Search-based techniques have been successfully used to automate test case generation. Such approaches allocate a fixed search budget to generate test cases aiming at maximizing code coverage. The search budget plays a crucial role; due to the hugeness of the search space, the higher the assigned budget, the higher the expected coverage. Code components have different structural properties that may affect the ability of search-based techniques to achieve a high coverage level. Thus, allocating a fixed search budget for all the components is not recommended and a component-specific search budget should be preferred. However, deciding the budget to assign to a given component is not a trivial task. In this paper we introduce BOT, an approach to adaptively allocate the search budget to the classes under test. BOT requires information about the branch coverage that will be achieved on each class with a given search budget. Therefore, we also introduce BRANCHOS, an approach that predicts coverage in a budget-aware way. The results of our experiments show that (i) BRANCHOS can approximate the branch coverage in time with a low error, and (ii) BOT can significantly increase the coverage achieved by a test generation tool and the effectiveness of generated tests.

Requirements

To replicate the experiments, the requirements are:

  • JDK 8
  • Ruby (>= 2.5)
  • R
  • The Ruby gems "rust" (>= 0.4) and "ruby-latex" (>= 0.1)

Replication Package

We release the results of the EvoSuite runs and the files needed to replicate our two experiments involving BRANCHOS and BOT.

  • EvoSuite Coverage Results.
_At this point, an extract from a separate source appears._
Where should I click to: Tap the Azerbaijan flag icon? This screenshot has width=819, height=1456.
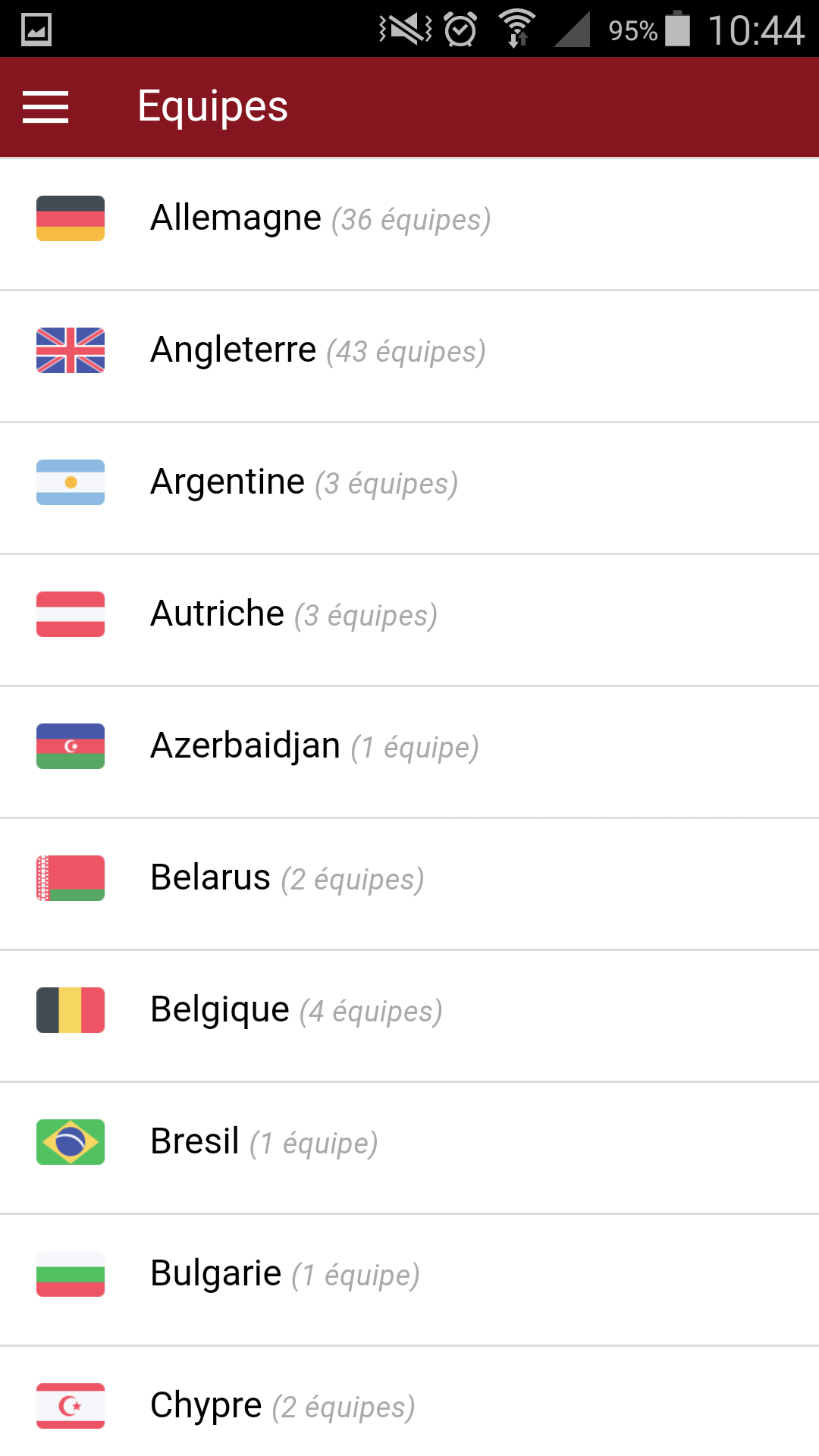71,746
Contains the results of 5 runs of Evosuite with the coverage achieved for budget levels between 1 and 300 seconds.
  • BRANCHOS. Includes two folders: "dataset", which contains the environment for computing the metrics used in the first experiment, and "experiment", i.e., the environment for fully replicating the experiment.
  • BOT. Includes two folders: "dataset", which contains the environment for computing and building the datasets, and "experiment", i.e., the environment for fully replicating the experiment.